In den vergangenen Wochen und Monaten haben unterschiedliche Akteur*innen (z.B. Jubi, Human Rights Monitor) über verschiedene Menschenrechtsverletzungen in Westpapua berichtet. Das Westpapua-Netzwerk fasst einige davon hier zusammen:
Tote und Verletzte:
- Anfang Januar kam ein 35-jähriger indigener Papua nach einer Auseinandersetzung mit einem Militärangehörigen zu Tode. Das Opfer soll von dem Militärangehörigen geschlagen worden sein nachdem er und ein weiterer Papua am Neujahrsmorgen Zigaretten in einem Geschäft besorgen wollten. Beide sollen noch von der Silvesterfeier betrunken gewesen sein. Ein Militärangehöriger wies daraufhin beide zurecht. Es kam zu einer körperlichen Auseinandersetzung, an deren Folgen der 35-jährige Papua starb.

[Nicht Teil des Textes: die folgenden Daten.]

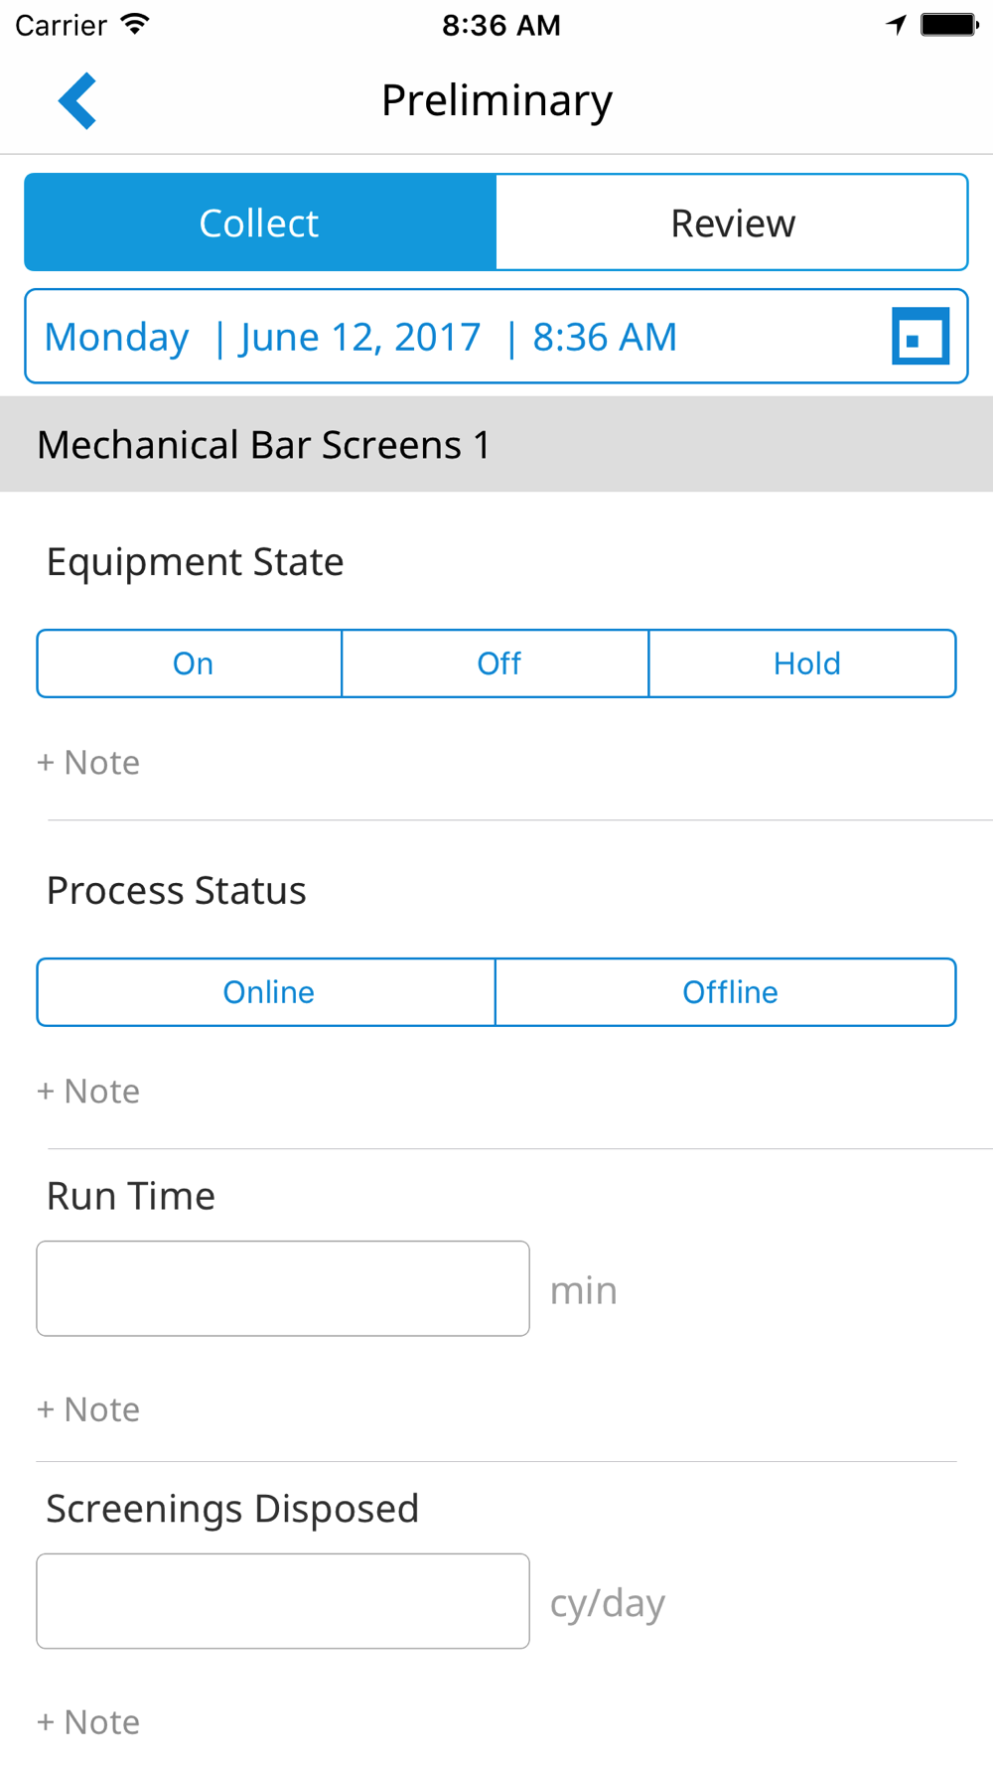Focus the Run Time minutes field
This screenshot has width=993, height=1766.
[x=283, y=1288]
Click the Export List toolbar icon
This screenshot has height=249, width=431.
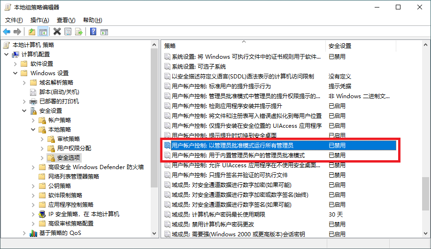[79, 32]
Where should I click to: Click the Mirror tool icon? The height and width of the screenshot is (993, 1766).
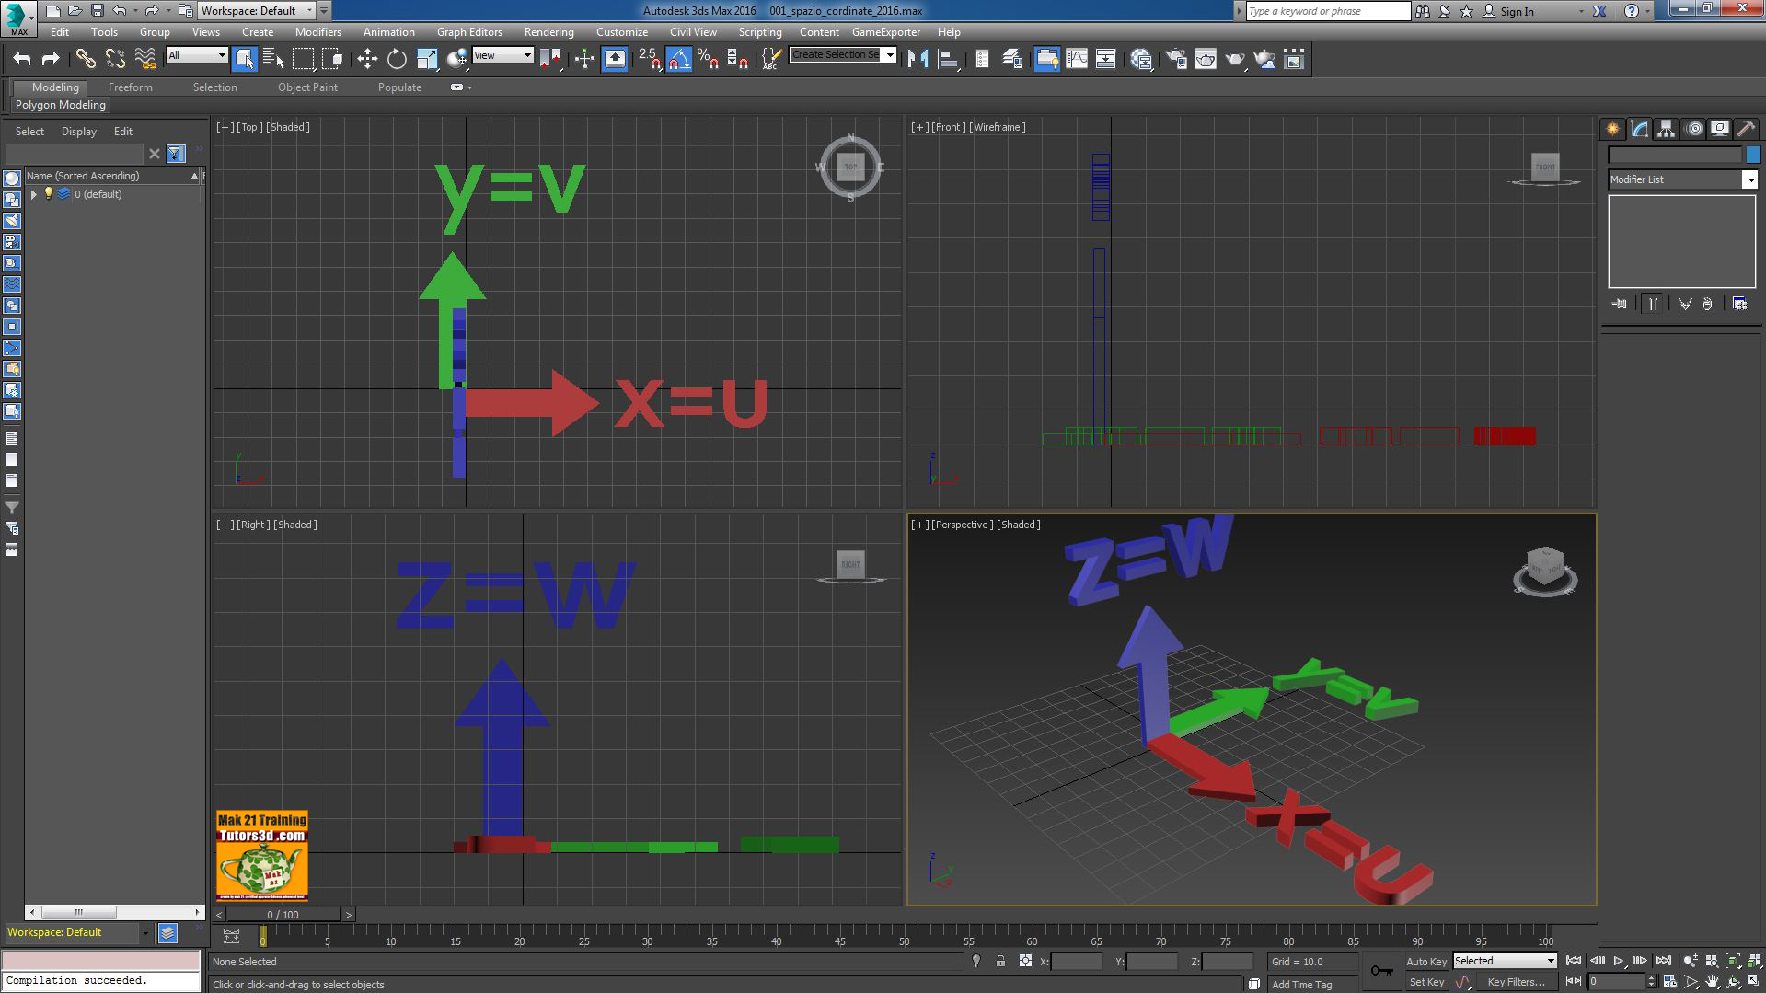(918, 59)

- Bei mehreren Razzien im Landkreis Intan Jaya im Januar kamen zwei junge männliche Papuas zu Tode und eine Frau wurde durch einen Schuss verletzt. Sowohl die TPNPB als auch das indonesische Militär berichteten von getöteten Angehörigen auf beiden Seiten. Es sollen zudem mehrere Gebäude in Brand gesteckt worden sein.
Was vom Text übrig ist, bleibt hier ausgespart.